I think that President Bush has earned a bit of a Knee Jerk Reaction at this point. He has screwed up so consistently over the last 5 years that predicting he will screw up in the future is a safe bet. But it's not always the best response to the President, as Robert Scheer points out in his
latest article.
What is different about Bush's stance on immigration is that the president is, at long last, dealing with a subject he actually knows something about -- as opposed to his failed war of words against terrorism, Iraq, nuclear weapons proliferation and even Social Security. On this subject, the former governor of a state with a 1,200- mile border with Mexico grasps that the problem is complex, the solution elusive, and fact and logic do matter.

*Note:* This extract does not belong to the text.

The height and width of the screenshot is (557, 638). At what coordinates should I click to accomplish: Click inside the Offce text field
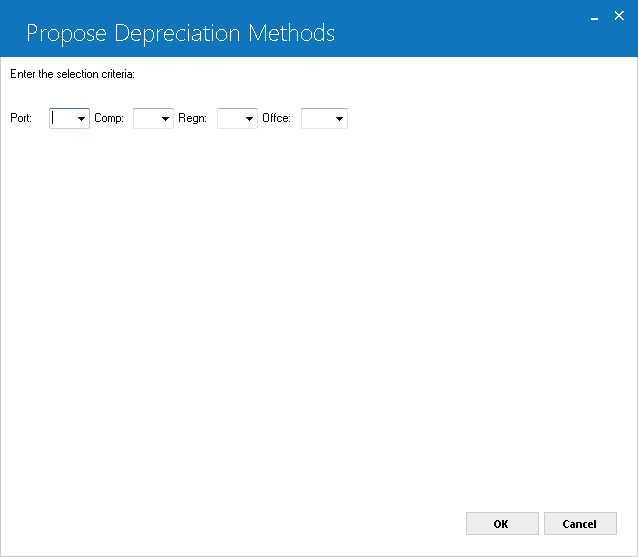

Scheer makes the point that President Bush's plan does provide some way to deal with those who are here currently.
"What I've just described is not amnesty, it is a way for those who have broken the law to pay their debt to society, and demonstrate the character that makes a good citizen," Bush said, in what is certainly one of his milder stretches of the truth.
This de facto amnesty would allow those already here without papers to go about their work and lives without fear of deportation. This is crucial, because the alternative is social chaos of a dimension not experienced in this country since the Civil War and Reconstruction.
As Bush put it with uncharacteristic clarity: "It is neither wise nor realistic to round up millions of people, many with deep roots in the United States, and send them across the border."
Anyway, something worth considering.